The sale of the government's 11.8% stake in Byr to Íslandsbanki hf. has been approved by the Parliament. This now clears the way for the merger between Íslandsbanki and Byr, as the acquisition has already been approved by the Financial Supervisory Authority - Iceland, the Icelandic Competition Authority and the EFTA Surveillance Authority. Íslandsbanki buys the government's 11.8% share and Byr Savings Bank's resolution committee's 88.2% share for a price of ISK 6.6bn.

A long history and similar corporate culture

The two banks will now be joined under the brand Íslandsbanki and together form a strong financial institution with a corporate culture of excellence in customer service.

The merged bank will build on a long heritage of banking dating back to 1875 when the Álftaneshreppur Savings Bank, a regional savings bank in the south-western part of Iceland was founded, later merged with Hafnarfjördur Savings Bank in 1902. In the north of Iceland the regional Arnarneshreppur Savings Bank was founded in 1884, later merged with the Northern Savings Bank. Byr was then formed in the years 2007 and 2008 when these two merged with Kópavogur Savings Bank (1954) and the Machinists' Savings Bank (1961).

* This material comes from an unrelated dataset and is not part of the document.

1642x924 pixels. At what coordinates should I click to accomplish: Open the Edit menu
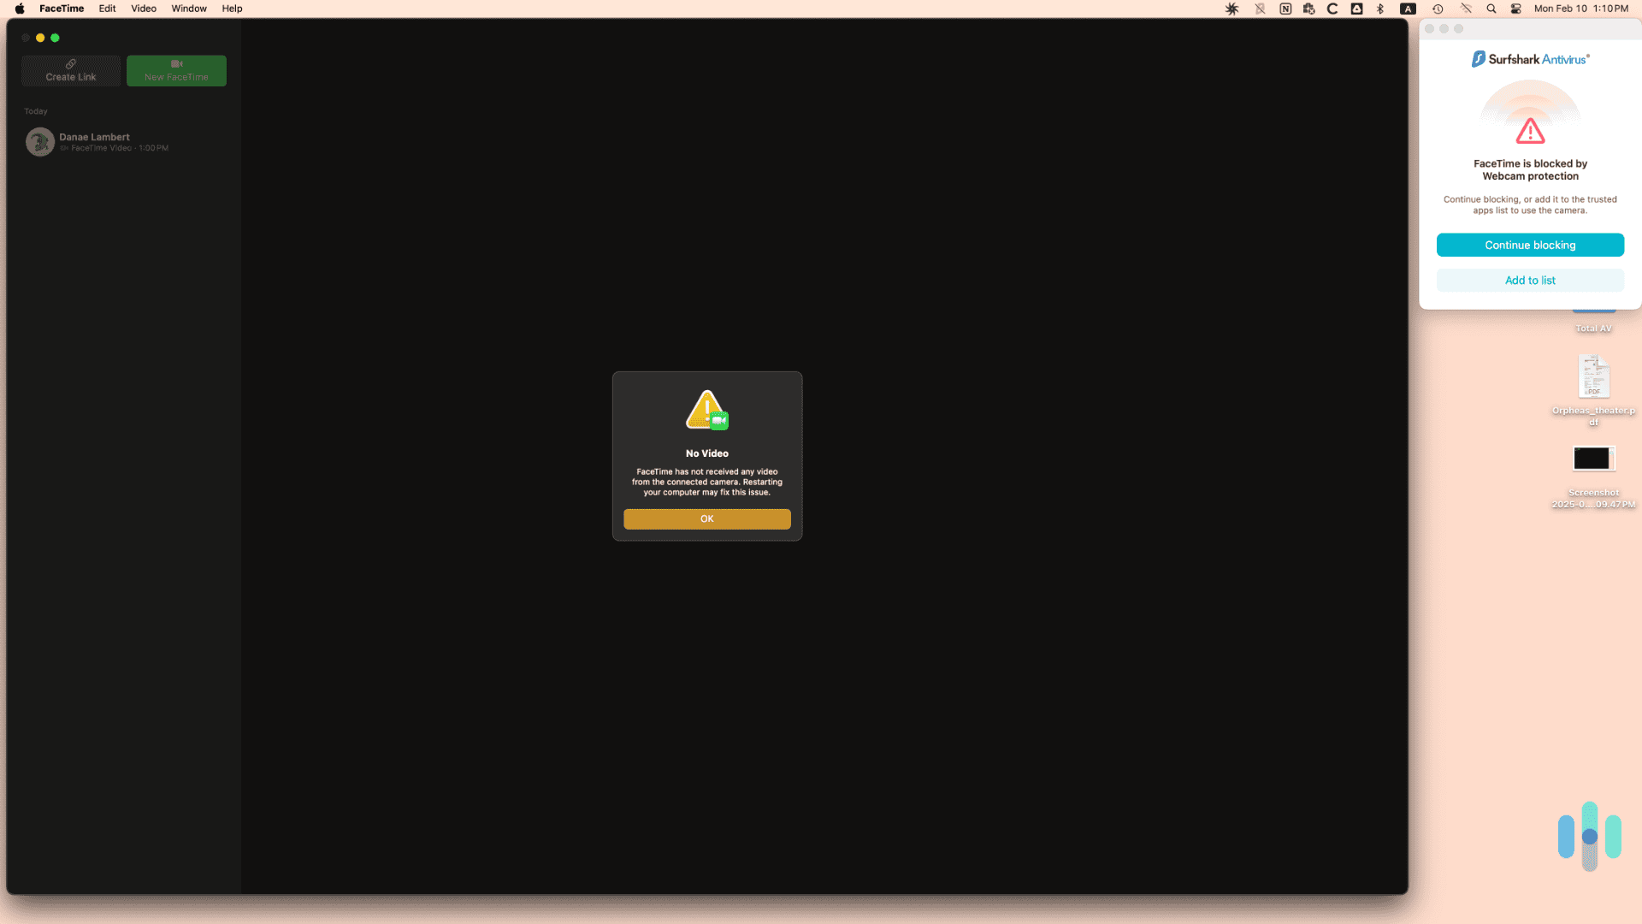pyautogui.click(x=107, y=9)
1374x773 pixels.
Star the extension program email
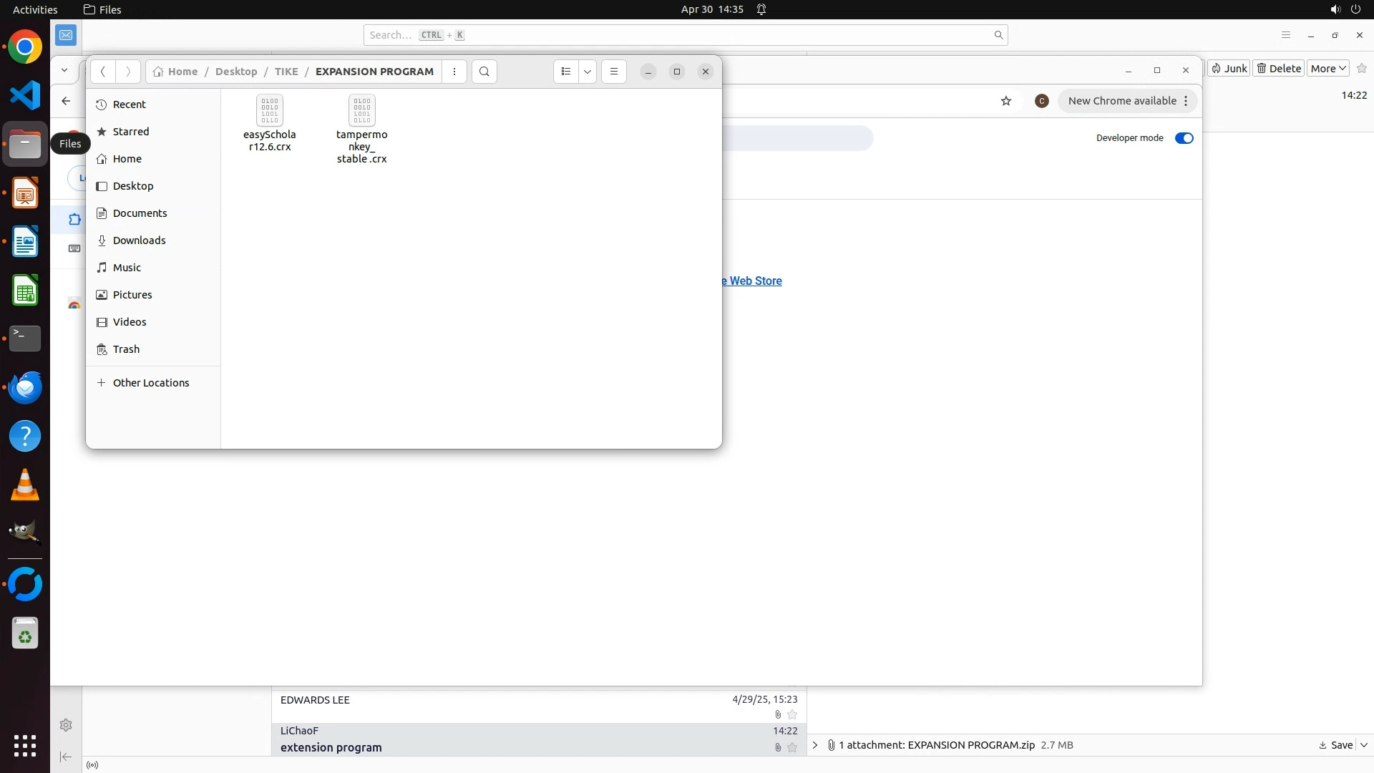pyautogui.click(x=792, y=747)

Old Íslandsbanki was founded by international merchants in 1904 with the aim of supplying financing to the Icelandic industrial and fisheries sectors. Íslandsbanki, itself the product of a four-way merger, has for decades been instrumental in the consolidation of the Icelandic banking sector and, in so doing, improving its efficiency.

A powerful financial institution

The merged bank therefore builds on a 135 year heritage of the savings banks and over a 100 year heritage of Íslandsbanki. The merger will bring about improved efficiency in the Icelandic financial sector and forms an important part of its resurrection.

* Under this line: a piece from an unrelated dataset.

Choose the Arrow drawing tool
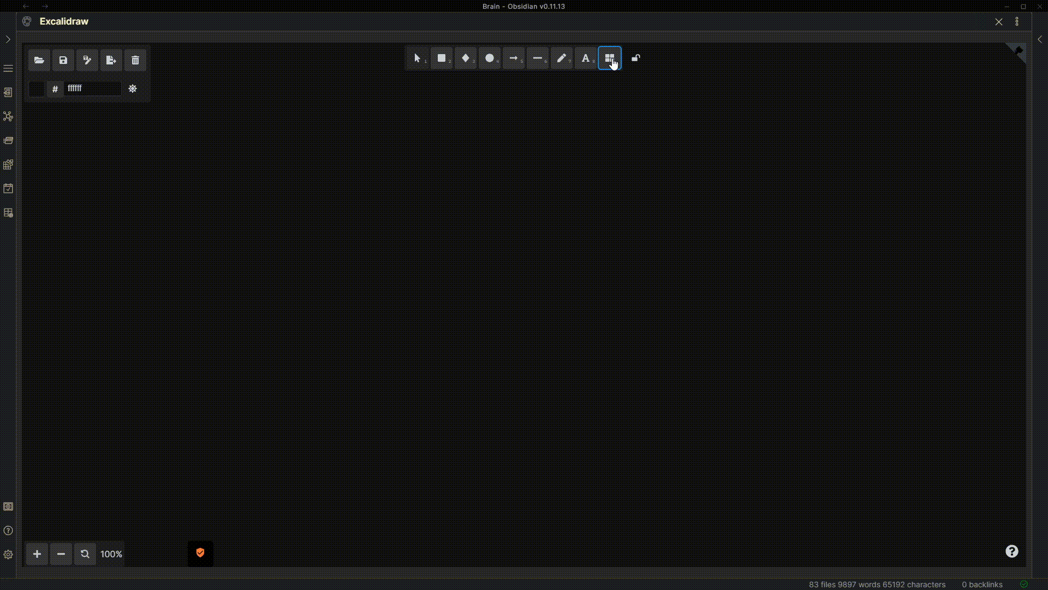1048x590 pixels. coord(514,58)
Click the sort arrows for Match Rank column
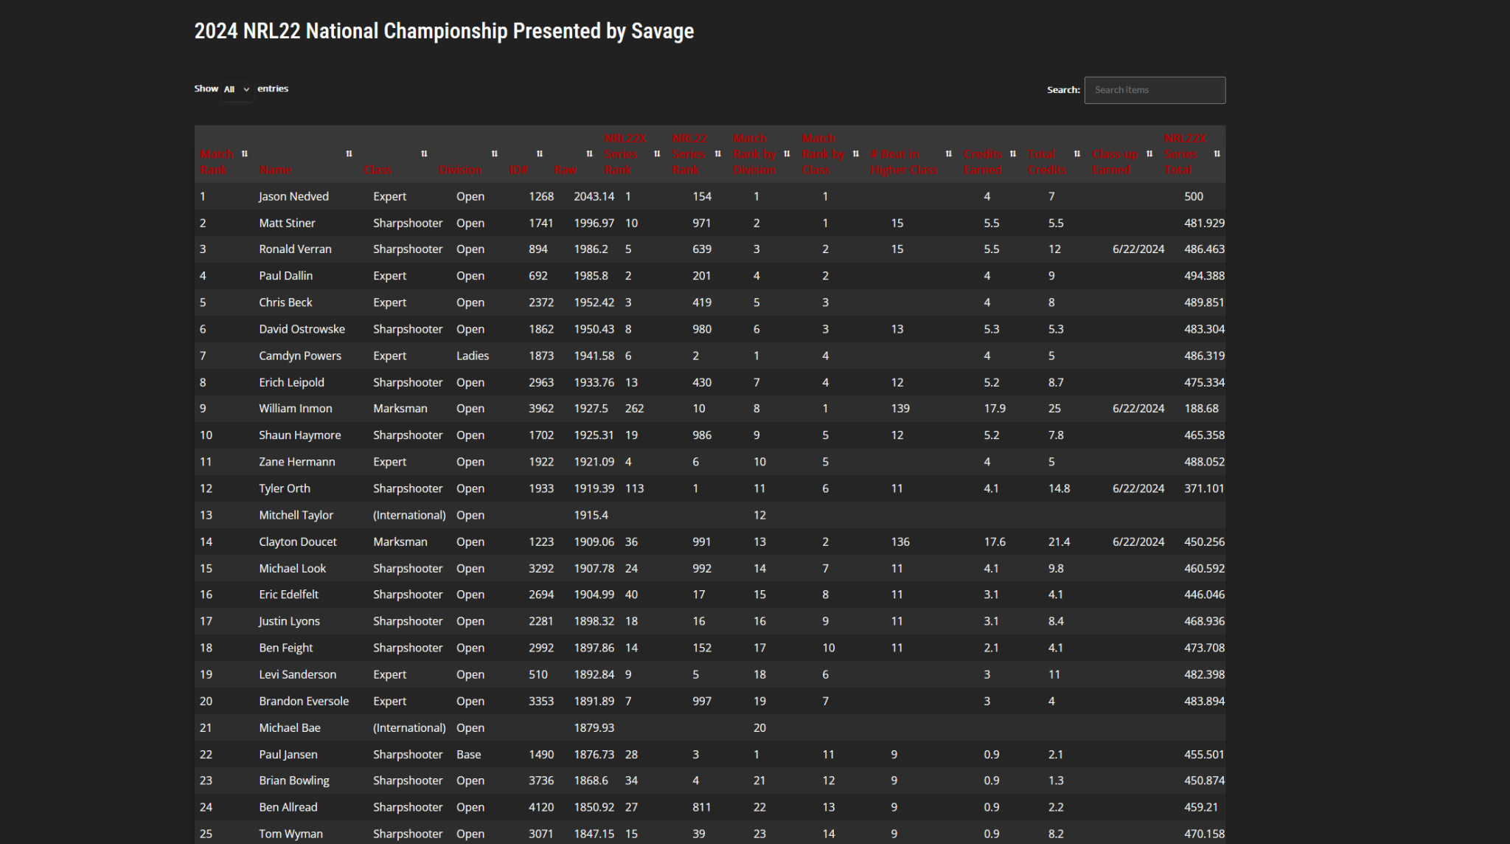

The combined asset base of the two banks will amount to around ISK 800bn and its total capital ratio will be in excess of 20%.

Branch mergers

All branches will continue to operate in their current form until further notice and Byr customers will experience no interruptions to their banking services. Íslandsbanki stresses that the process of merging the two banks will be carried out as quickly and as thoroughly as possible to ensure the process is completed in early 2012. The Bank hopes that this complex process will be executed with the full co-operation and consultation of all major external stakeholders, including customers, employees, municipalities and various grass-root organisations.

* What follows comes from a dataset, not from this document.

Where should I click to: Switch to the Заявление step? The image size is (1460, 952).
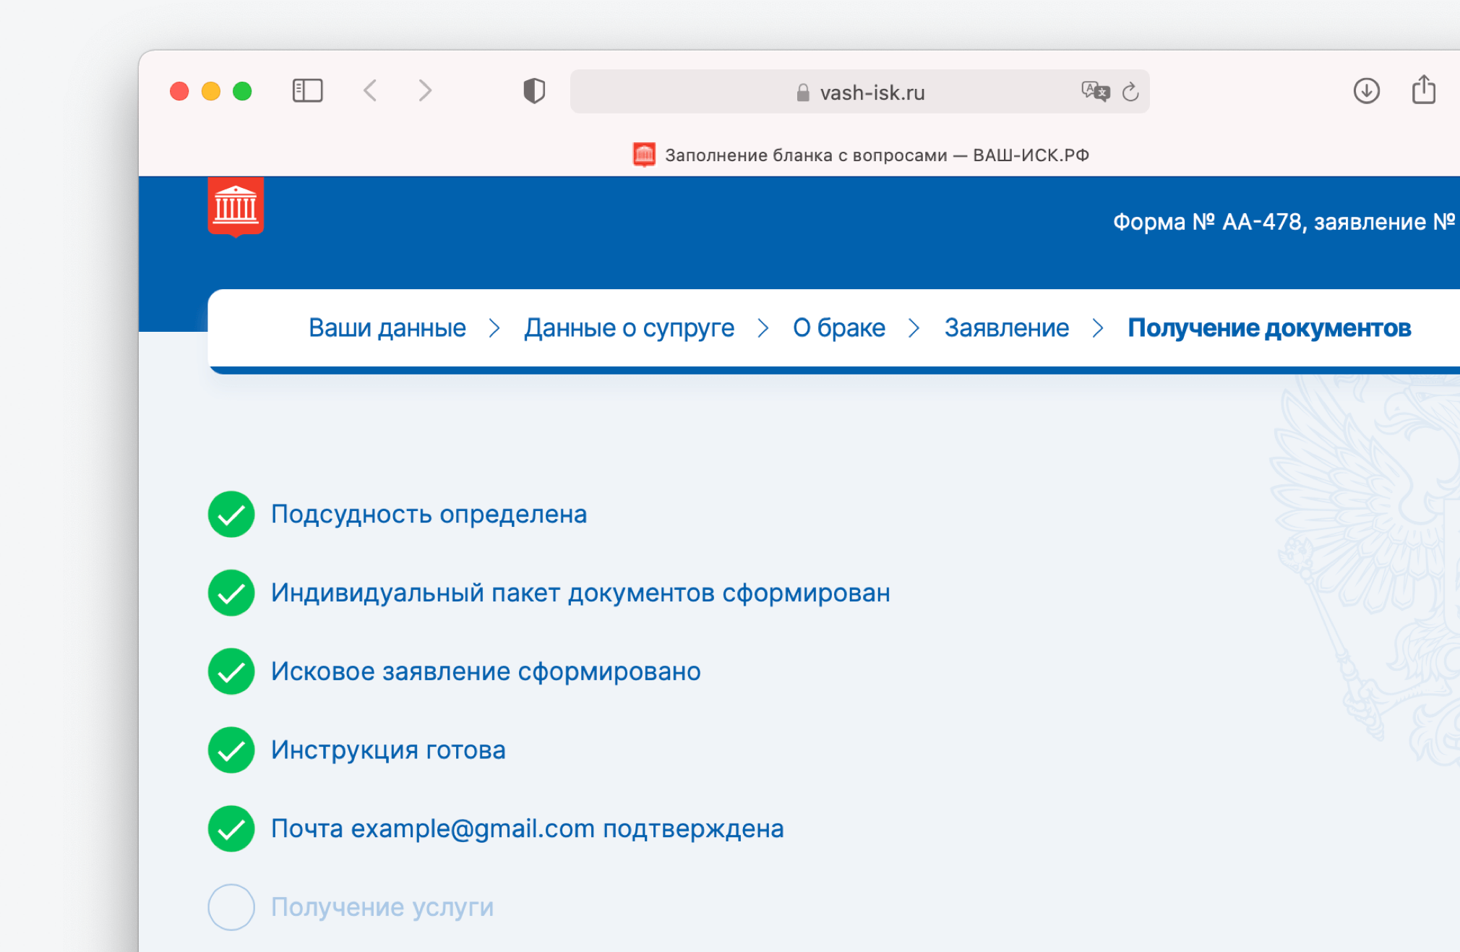(1006, 328)
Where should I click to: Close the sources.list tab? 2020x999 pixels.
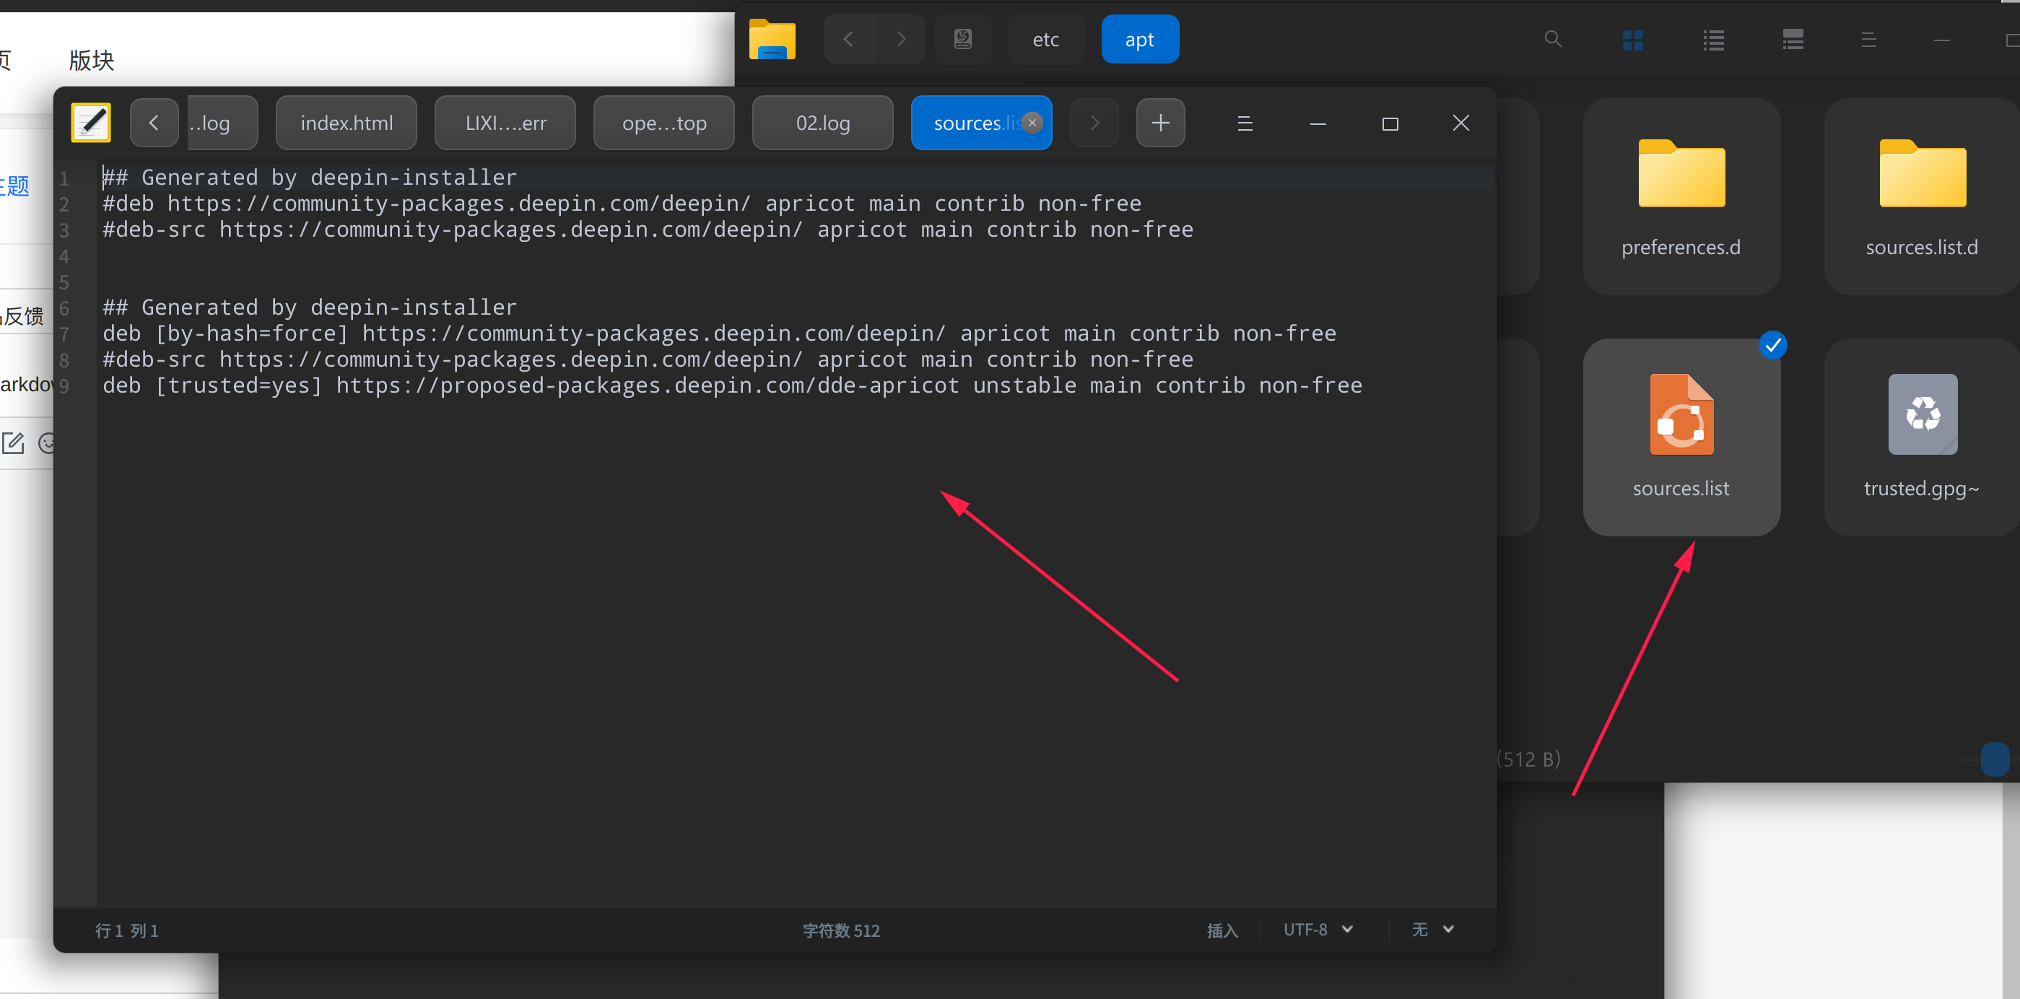point(1032,123)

The merger of Íslandsbanki and Byr is a part of an important process of increasing efficiency in the financial sector, a process whose importance has been highlighted by the Icelandic authorities, including the regulator as well as the banks' owners. Emphasis will be placed on all actions taken to that effect to be performed responsibly in order to minimise uncertainties for all parties involved.

Birna Einarsdóttir, CEO of Íslandsbanki:

„I am excited to announce this milestone and want to extend my warm welcome to all customers and employees of the merged bank. The merger signifies that we have become one of the country's leading financial institutions. I hope that the synergies this merger will bring about will enable us to offer our customers even better terms of service. The merger further acts to increase the efficiency of the sector as a whole which is an important part of its resurrection. The two companies have a long-standing heritage of banking, strong values and comparable corporate culture. We will place great emphasis on taking the best of both to form a new and even stronger bank."

Jón Finnbogason, CEO of Byr:

„The uncertainties of Byr's future have now been resolved bringing with it new opportunities to look to the future and build a strong and resilient financial institution. The banks are a good match both in terms of a service culture and locations. The past three years have been a time of uncertainties for Byr's employees and customers. I want to extend my sincere gratitude for the loyalty that both groups have shown the bank during the process."